Money is one of the most honest mirrors we own. Not because of how much of it we have, but because of how we think about it when no one is watching — when we're deciding whether to be fair or just barely legal, generous or quietly extractive. This proverb doesn't describe a dramatic villain. It describes something far more ordinary: the slow accumulation of small advantages taken at others' expense. And then it delivers a verdict that's almost darkly comic. All that careful hoarding? Built it for someone else. Before pointing this verse outward, it's worth sitting with it personally. The proverb isn't only about loan interest — it's about the logic underneath our financial decisions. Is your financial thinking rooted in scarcity and self-protection, or in something more open-handed? This isn't a guilt trip about being comfortable. It's a deeper question about what you believe money is *for* — and whether your habits actually match that belief.

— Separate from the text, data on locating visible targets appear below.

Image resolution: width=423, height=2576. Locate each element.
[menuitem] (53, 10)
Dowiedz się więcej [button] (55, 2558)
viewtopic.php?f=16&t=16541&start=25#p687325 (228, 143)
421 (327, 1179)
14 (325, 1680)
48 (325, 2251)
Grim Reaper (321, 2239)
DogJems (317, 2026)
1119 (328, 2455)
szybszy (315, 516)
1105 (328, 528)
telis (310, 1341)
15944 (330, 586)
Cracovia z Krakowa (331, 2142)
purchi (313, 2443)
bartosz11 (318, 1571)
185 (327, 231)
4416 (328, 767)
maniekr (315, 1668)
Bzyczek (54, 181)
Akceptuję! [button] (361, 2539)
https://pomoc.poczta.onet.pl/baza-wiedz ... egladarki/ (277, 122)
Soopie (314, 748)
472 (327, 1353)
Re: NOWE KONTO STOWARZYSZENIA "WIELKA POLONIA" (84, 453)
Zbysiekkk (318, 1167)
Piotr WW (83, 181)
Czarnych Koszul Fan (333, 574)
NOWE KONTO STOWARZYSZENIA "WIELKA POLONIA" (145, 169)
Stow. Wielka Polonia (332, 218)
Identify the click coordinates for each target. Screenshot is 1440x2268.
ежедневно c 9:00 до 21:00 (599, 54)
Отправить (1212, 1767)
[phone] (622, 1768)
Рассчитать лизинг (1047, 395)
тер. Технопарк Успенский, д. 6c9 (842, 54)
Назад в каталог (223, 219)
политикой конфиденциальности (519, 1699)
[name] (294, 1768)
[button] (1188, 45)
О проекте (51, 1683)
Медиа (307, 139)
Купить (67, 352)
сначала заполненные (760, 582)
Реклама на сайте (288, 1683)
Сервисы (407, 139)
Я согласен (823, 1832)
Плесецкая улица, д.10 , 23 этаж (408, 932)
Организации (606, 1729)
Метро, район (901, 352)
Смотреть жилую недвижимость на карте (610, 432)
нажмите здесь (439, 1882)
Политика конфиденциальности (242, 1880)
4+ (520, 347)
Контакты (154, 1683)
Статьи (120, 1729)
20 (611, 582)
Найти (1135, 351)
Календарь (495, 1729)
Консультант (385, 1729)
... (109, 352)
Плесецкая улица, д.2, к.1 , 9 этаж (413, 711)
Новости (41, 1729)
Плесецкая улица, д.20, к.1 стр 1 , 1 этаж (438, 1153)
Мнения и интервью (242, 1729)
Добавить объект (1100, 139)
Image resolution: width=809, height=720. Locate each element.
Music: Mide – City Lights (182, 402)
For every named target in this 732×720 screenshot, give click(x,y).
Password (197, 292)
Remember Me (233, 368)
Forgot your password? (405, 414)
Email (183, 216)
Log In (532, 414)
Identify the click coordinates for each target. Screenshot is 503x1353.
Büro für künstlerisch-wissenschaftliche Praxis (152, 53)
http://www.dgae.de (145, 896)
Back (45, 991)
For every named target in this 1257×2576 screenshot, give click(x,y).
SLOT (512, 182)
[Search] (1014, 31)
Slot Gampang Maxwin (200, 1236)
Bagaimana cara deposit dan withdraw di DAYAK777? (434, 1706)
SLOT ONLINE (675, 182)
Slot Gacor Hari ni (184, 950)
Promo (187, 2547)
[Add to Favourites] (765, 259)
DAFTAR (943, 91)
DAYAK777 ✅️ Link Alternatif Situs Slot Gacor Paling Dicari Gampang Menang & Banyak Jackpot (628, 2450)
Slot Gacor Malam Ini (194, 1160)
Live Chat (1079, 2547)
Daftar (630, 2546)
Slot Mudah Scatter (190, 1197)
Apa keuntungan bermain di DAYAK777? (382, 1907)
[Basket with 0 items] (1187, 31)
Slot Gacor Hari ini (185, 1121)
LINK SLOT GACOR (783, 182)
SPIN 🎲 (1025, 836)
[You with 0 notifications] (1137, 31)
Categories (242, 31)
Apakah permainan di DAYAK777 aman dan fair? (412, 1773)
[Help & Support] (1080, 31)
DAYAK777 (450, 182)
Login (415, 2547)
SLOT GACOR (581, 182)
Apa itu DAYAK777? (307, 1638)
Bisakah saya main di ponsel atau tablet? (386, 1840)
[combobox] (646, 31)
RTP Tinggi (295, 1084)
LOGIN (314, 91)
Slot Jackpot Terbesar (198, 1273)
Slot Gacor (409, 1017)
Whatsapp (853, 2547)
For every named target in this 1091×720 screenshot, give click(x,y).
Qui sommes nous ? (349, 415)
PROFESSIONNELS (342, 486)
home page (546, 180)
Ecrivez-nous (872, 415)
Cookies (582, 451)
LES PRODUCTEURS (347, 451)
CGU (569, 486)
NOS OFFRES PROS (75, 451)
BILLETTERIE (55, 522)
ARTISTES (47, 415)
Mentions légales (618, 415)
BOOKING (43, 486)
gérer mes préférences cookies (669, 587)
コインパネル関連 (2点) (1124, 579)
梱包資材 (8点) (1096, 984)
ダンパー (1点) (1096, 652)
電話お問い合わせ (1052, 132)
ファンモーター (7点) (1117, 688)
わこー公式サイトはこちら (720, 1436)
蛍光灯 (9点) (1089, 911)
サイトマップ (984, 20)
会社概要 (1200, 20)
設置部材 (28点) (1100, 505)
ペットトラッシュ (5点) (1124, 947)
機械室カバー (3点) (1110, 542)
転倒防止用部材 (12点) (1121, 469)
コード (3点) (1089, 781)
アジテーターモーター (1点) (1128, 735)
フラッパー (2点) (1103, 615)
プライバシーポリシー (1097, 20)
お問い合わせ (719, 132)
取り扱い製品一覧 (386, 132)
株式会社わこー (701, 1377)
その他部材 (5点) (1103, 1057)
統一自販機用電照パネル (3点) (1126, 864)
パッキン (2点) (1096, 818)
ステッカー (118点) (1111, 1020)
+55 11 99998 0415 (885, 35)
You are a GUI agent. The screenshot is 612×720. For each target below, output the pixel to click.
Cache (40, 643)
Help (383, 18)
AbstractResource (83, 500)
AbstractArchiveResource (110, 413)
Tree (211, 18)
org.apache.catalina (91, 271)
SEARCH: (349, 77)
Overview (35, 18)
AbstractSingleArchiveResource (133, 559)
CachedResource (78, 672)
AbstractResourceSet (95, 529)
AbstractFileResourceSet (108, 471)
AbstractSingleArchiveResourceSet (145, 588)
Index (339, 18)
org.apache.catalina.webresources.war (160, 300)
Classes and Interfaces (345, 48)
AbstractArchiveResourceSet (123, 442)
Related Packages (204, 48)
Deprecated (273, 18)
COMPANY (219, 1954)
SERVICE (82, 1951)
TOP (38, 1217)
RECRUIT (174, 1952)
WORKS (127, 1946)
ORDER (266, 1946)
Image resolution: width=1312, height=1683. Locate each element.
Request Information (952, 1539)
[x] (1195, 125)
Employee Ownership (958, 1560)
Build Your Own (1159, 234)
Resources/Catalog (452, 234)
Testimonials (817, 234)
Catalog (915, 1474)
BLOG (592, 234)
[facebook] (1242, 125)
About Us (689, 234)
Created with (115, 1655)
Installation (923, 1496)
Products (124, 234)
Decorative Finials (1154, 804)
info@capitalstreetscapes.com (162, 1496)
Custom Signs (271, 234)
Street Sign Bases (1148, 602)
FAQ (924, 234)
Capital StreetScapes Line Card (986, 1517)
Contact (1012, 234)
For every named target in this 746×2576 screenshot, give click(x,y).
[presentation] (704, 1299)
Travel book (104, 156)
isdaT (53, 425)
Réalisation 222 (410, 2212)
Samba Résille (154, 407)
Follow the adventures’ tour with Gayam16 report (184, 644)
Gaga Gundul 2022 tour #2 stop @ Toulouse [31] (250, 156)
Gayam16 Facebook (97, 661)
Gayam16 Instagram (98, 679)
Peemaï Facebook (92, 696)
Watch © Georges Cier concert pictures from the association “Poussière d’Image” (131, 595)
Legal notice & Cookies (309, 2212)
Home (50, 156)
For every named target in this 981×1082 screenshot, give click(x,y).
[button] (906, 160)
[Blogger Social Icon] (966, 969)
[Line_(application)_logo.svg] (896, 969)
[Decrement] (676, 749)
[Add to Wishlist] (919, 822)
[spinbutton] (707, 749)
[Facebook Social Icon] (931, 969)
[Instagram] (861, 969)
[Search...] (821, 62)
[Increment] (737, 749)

What would it look like to hold what you have a little more loosely this week?

Discussion Questions

1

The Bible's concern for economic justice runs all the way through the Old Testament — why do you think God cares so much about how wealth is gained, not just how it's used?

2

When you think about your own financial habits — how you spend, save, lend, or give — what values do they actually reflect, even if unintentionally?

3

This proverb implies a kind of natural moral order where exploitative wealth eventually moves to more generous hands. Do you believe that's true in real life? What's your honest reaction to that idea?

4

How does the way you handle money — your generosity, your fairness, your financial decisions at work — affect the people immediately around you?

5

Is there one financial habit or decision in your life right now that you'd want to examine in light of this proverb? What would a first step toward change look like?